At least 46 million barrels of motor-fuel output was lost between Aug. 30 and Sept. 19, according to the U.S. Energy Department. Pipelines capable of carrying about 4.9 million barrels a day of gasoline and distillate fuels were shut down or running below capacity.
Alpharetta, Georgia-based Colonial Pipeline Co., the world's largest operator of petroleum-product conduits, continues to ship fuel at reduced rates, spokesman Steve Baker said. The company's main lines stretching from the Gulf Coast to New York Harbor have been slowed since Sept. 1.
Plastic grocery bags covered the handles of gas pumps today at some stations in Gwinnett County, northeast of Atlanta. The overhead sign at a QuikTrip in Norcross, Georgia, had blank squares where the price usually hangs.
Lines for Gas
Another QuikTrip, about two miles (three kilometers) away off Interstate 85, was jammed with cars trying to squeeze into lines at pumps that were each at least two deep with drivers waiting to fill up. There was no premium or mid-grade gas, only regular unleaded. Tractor trailers were three deep waiting for diesel on the back side of the station.
QuikTrip went through this three years ago when Hurricanes Katrina and Rita smacked the Gulf Coast within four weeks of each other and the chain's Atlanta-area stores ran out of gasoline, company spokesman Mike Thornbrugh said.
This time, the spokesman said, the chain stopped fuel sales at half of its area convenience stores so it could try to keep the other half supplied with gasoline and diesel.

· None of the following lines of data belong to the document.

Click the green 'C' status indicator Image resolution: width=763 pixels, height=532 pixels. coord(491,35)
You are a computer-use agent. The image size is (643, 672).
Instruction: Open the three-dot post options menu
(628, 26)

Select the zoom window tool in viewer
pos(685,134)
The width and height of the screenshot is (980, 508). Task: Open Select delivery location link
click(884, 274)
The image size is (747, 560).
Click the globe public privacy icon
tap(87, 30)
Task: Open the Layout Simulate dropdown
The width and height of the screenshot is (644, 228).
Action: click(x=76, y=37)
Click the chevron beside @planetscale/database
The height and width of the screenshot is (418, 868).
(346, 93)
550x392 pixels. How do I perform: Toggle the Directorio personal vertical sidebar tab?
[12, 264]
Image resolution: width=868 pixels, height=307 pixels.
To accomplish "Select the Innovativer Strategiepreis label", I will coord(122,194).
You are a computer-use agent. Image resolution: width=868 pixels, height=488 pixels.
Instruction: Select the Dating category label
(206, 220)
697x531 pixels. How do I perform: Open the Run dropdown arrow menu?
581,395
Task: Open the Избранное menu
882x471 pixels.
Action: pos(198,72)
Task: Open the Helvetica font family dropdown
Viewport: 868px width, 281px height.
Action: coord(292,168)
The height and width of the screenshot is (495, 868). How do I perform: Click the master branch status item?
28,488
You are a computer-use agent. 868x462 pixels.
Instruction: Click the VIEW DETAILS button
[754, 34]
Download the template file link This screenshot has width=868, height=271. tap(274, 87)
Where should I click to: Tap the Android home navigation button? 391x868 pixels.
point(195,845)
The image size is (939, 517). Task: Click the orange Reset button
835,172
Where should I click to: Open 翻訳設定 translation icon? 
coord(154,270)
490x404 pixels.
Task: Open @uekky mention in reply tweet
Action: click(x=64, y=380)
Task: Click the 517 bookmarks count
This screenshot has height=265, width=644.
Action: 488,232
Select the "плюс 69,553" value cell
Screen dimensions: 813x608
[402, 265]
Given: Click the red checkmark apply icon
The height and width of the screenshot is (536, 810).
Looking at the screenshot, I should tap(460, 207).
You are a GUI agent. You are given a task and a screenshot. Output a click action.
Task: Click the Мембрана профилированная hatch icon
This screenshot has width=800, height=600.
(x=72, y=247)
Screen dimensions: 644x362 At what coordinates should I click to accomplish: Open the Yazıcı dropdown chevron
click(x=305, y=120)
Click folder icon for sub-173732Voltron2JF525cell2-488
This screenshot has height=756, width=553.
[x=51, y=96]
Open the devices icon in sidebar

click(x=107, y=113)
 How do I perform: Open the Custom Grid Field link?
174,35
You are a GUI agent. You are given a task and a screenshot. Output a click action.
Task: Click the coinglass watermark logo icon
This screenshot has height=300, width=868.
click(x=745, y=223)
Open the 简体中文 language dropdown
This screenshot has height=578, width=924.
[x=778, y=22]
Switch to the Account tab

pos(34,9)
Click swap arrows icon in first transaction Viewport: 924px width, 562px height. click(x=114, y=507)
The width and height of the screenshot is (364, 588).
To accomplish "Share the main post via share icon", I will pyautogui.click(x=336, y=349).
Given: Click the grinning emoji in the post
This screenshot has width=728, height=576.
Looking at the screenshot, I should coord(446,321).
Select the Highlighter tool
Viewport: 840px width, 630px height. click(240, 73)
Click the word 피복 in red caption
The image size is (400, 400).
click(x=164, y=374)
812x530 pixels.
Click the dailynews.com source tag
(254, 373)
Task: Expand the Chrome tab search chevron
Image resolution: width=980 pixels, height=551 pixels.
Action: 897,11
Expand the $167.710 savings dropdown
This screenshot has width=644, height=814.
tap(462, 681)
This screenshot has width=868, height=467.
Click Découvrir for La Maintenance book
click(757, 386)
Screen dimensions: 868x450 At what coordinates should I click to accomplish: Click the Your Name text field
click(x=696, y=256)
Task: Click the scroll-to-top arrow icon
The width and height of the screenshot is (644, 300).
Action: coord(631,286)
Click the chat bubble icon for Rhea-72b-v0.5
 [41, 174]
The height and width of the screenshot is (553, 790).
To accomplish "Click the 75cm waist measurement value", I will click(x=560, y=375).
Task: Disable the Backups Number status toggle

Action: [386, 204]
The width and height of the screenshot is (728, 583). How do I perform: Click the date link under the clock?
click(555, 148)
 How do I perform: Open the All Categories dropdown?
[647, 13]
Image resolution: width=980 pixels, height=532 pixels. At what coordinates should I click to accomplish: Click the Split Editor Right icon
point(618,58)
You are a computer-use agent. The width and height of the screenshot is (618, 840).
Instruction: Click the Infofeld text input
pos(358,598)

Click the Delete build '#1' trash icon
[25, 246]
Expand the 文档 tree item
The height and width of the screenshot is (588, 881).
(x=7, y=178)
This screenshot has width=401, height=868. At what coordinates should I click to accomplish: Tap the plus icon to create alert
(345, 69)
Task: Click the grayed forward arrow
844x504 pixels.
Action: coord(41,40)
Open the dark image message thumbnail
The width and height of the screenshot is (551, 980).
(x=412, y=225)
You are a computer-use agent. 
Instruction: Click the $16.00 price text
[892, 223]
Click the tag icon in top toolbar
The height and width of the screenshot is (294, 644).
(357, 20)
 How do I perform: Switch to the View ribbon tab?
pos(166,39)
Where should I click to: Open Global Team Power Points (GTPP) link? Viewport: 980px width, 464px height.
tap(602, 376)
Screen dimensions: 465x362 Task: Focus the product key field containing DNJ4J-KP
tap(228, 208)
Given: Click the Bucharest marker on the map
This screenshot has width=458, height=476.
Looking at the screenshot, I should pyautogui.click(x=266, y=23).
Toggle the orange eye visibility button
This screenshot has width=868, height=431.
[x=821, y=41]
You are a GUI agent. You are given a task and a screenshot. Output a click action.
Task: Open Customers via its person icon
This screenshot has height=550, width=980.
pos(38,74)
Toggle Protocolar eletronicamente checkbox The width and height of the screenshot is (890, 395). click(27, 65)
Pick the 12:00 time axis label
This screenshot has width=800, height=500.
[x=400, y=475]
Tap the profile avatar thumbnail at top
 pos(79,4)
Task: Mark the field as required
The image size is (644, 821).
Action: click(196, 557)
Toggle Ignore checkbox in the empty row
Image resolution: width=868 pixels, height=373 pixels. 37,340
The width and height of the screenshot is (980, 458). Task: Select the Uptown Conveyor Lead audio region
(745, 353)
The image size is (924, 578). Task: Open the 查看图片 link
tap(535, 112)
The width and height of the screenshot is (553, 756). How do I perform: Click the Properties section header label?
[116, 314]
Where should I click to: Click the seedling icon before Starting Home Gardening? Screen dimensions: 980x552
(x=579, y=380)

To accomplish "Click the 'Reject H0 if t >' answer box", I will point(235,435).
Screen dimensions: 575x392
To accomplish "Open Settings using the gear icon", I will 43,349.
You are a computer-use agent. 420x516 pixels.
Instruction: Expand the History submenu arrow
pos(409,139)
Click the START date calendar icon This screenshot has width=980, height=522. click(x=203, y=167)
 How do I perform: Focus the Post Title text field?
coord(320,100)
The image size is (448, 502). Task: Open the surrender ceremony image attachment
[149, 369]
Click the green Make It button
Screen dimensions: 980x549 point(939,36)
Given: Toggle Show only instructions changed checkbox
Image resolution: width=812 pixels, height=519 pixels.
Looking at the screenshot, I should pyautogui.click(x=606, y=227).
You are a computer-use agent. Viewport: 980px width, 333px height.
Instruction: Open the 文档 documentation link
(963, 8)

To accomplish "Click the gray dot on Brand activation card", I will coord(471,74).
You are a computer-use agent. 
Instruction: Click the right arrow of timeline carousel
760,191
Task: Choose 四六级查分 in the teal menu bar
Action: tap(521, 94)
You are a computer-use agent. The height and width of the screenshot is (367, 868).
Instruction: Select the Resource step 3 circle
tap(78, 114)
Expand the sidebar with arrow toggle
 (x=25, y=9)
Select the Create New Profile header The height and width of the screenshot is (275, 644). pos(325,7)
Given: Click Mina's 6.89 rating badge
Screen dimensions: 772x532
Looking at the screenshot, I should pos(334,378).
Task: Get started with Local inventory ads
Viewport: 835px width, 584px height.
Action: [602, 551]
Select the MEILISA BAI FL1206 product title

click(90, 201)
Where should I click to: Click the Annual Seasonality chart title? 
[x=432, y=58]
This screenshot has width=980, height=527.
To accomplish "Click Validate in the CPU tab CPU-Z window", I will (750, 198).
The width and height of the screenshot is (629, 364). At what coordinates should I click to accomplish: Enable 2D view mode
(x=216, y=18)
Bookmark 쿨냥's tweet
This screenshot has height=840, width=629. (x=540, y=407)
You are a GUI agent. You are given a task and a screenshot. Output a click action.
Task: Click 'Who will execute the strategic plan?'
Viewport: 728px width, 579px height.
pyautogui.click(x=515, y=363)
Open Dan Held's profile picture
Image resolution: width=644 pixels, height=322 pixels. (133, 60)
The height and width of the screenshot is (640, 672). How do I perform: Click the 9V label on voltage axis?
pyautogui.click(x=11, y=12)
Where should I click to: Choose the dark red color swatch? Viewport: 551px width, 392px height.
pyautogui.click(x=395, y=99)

At times, fuel has been so scarce that only about one-fourth of the stores have gasoline, he said.
As for when more fuel will be available, Thornbrugh said, ``don't ask me for a projection because I don't know. We're scrambling just to try to find fuel.''
Georgia vs. Alabama
Tomorrow in Athens, Georgia, 90 minutes from downtown Atlanta, the University of Georgia football team plays the University of Alabama. The game will draw more than 92,000 fans, many of whom will make the 275-mile drive along Interstate 20 from Tuscaloosa, Alabama.
``I suspect that will put a huge stress on gas along I- 20,'' said Bly of AAA. ``Police are trying to appeal to people to carpool. I don't know how they're going to handle 100,000 people in that town this weekend.''
Tex Pitfield, chief executive officer at Doraville-based Saraguay Petroleum, which delivers gas to more than 16,000 stations in Georgia, said the game should be postponed. He estimated that fans will burn about 250,000 gallons of gasoline along Interstate 20 and wind up in Athens, where many filling stations are empty.
``People need to know there is enough gas to do normal, day-to-day activities,'' he said. ``But excess road trips and jaunts to the mall are endangering'' the supply.